»»
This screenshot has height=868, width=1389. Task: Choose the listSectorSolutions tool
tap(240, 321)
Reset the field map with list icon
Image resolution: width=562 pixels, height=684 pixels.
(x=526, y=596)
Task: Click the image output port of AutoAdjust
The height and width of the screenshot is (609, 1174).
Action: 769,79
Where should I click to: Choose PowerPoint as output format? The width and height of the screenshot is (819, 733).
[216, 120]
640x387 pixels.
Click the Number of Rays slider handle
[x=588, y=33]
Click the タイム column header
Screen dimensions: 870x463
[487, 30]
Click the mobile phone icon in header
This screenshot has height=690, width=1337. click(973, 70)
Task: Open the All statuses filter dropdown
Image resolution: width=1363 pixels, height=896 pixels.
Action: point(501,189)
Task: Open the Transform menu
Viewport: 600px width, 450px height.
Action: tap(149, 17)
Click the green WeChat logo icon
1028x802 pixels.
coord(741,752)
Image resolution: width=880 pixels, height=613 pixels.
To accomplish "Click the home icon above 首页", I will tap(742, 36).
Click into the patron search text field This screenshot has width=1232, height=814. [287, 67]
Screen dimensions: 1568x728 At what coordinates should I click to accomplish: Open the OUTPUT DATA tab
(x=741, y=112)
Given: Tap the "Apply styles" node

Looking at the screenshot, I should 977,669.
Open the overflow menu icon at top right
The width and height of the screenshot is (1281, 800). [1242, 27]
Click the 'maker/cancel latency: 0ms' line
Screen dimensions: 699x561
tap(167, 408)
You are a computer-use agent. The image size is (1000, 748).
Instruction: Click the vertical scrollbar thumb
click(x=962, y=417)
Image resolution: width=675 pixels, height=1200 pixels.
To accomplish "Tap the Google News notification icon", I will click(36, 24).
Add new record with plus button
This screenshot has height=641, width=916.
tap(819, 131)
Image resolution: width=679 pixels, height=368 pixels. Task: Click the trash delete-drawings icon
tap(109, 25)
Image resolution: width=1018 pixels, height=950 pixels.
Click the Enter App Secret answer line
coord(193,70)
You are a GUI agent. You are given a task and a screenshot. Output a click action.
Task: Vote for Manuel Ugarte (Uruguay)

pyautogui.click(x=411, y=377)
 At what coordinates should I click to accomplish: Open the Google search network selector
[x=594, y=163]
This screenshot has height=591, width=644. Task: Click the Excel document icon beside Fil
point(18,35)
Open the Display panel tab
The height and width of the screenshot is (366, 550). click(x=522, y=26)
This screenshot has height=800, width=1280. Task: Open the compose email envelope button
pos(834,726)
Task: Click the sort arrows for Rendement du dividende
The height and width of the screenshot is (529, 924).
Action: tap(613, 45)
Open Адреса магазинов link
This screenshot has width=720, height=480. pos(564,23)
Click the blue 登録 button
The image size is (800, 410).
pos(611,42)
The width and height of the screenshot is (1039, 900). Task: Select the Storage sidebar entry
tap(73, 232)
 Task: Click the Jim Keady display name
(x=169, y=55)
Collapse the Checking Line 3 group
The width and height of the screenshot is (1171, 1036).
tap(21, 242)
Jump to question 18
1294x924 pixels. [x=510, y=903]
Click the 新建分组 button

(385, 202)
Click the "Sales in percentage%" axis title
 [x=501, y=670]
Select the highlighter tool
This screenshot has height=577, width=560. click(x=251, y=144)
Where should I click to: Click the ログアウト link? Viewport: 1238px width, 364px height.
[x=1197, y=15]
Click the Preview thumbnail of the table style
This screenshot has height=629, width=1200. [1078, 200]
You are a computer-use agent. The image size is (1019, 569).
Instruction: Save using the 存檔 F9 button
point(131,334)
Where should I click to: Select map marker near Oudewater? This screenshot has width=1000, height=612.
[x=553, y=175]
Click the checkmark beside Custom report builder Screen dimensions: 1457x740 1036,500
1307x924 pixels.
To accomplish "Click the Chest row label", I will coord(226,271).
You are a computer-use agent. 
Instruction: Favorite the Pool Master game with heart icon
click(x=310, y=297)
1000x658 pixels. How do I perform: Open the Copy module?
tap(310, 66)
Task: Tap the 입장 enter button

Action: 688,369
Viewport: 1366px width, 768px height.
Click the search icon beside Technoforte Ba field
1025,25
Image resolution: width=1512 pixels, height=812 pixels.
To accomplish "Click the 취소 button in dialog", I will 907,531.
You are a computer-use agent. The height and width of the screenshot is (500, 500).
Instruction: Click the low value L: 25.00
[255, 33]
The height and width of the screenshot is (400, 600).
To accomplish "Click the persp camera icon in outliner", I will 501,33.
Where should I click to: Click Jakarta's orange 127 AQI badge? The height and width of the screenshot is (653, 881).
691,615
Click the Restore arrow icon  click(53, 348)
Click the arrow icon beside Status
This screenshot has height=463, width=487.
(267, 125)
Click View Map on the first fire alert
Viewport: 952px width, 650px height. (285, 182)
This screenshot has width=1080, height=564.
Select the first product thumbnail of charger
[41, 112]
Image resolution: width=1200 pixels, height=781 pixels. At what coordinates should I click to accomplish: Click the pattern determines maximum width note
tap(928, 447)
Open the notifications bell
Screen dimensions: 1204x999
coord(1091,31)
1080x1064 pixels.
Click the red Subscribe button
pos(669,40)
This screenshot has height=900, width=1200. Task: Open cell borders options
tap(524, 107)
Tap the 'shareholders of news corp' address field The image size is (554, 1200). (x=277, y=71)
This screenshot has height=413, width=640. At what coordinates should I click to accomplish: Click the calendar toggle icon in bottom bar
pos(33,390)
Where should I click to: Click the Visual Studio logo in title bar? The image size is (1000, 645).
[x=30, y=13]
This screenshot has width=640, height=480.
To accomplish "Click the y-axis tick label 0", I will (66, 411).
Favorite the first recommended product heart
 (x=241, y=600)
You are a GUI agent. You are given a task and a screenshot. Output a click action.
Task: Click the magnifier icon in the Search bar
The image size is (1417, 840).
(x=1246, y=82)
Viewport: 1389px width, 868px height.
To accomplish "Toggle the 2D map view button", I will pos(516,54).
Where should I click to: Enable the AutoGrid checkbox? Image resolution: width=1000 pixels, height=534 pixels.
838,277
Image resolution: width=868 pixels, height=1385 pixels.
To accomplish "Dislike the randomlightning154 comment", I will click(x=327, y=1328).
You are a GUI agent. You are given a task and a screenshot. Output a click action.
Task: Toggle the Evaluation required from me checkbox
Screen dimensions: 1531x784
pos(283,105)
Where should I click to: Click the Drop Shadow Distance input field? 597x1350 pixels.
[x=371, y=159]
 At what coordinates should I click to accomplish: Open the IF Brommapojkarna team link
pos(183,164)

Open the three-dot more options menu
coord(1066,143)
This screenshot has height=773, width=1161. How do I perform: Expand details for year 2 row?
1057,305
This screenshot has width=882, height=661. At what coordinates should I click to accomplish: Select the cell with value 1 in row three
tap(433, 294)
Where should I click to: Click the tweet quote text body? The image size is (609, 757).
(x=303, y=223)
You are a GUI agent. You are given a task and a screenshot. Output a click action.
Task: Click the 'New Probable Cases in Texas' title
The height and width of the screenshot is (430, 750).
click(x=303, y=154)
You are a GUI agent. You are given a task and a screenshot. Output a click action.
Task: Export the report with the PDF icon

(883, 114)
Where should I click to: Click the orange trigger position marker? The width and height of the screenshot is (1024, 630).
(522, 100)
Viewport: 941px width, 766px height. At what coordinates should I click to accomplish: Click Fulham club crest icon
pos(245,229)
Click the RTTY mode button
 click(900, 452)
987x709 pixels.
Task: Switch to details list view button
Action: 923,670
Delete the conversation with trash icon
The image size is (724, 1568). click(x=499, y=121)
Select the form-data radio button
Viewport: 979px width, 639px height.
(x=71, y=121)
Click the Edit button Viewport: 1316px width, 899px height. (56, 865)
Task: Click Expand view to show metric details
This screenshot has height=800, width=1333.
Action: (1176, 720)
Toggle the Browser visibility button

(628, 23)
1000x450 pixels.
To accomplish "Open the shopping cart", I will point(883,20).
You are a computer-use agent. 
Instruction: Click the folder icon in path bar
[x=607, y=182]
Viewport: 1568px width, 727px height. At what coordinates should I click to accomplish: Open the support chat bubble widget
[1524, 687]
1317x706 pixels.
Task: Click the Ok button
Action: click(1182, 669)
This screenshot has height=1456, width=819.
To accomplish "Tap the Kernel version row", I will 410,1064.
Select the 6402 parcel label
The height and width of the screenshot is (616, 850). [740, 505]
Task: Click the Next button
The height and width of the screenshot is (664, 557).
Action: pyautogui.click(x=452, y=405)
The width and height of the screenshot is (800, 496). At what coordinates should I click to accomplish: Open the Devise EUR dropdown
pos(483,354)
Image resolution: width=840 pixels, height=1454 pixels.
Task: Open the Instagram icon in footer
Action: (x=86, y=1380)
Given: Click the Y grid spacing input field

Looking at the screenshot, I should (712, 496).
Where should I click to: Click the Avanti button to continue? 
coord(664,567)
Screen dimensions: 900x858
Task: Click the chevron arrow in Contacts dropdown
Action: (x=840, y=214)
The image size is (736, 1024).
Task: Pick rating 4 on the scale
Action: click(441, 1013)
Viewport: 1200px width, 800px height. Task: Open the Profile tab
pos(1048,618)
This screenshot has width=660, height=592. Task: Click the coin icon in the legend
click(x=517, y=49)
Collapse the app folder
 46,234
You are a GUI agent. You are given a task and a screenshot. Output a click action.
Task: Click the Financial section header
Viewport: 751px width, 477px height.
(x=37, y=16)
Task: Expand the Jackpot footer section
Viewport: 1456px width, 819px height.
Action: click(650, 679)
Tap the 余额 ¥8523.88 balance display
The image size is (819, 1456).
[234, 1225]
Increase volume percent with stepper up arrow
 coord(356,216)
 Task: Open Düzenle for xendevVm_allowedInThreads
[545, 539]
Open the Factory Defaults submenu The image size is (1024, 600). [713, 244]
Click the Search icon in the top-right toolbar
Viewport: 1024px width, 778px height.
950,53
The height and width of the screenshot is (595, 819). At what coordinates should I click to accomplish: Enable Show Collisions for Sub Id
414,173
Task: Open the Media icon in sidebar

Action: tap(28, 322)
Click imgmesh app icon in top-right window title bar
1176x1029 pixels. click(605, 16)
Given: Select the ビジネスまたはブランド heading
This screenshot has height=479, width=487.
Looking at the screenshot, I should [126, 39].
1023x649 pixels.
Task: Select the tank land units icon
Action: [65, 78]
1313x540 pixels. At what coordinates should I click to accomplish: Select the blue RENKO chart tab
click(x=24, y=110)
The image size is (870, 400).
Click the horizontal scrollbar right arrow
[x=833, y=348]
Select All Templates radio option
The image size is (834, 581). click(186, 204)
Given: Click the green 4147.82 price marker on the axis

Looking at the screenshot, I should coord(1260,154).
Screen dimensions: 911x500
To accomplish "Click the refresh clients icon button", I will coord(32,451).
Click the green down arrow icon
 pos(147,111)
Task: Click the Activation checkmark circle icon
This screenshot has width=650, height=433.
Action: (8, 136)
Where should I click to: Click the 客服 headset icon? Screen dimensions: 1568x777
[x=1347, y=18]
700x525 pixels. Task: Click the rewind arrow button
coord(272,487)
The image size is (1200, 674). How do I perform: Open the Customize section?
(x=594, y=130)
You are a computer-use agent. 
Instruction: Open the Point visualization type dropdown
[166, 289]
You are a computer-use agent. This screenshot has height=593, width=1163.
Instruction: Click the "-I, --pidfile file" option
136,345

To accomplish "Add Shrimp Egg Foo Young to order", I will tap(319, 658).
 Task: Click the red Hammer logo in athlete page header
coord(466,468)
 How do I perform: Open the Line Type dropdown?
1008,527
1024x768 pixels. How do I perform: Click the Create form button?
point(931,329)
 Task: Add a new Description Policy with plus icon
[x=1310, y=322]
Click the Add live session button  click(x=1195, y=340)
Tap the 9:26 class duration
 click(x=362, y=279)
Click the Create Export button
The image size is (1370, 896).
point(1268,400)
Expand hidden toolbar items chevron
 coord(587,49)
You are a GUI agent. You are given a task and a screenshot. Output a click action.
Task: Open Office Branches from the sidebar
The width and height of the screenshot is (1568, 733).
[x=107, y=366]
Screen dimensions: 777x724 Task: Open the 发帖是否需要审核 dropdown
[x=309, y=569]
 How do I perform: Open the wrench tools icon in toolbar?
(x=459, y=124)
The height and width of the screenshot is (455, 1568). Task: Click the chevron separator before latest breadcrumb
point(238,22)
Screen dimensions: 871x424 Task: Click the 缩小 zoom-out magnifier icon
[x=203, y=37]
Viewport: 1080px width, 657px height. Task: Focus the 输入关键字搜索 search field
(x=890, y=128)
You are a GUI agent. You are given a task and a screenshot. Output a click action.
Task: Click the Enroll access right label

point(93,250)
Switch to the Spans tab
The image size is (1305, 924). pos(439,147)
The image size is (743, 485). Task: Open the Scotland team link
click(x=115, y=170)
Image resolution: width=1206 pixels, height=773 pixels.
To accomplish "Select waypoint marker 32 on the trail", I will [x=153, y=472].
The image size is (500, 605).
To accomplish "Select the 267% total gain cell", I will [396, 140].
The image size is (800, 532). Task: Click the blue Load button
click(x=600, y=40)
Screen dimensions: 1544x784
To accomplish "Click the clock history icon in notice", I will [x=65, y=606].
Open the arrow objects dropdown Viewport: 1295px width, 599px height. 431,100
««
PROBLEM REQUIREMENTS:
Filter the entries above and keep only the lines with the word "checkmark".

TASK SOLUTION:
Click the checkmark beside Custom report builder Screen dimensions: 1457x740 1036,500
Task: Click the Activation checkmark circle icon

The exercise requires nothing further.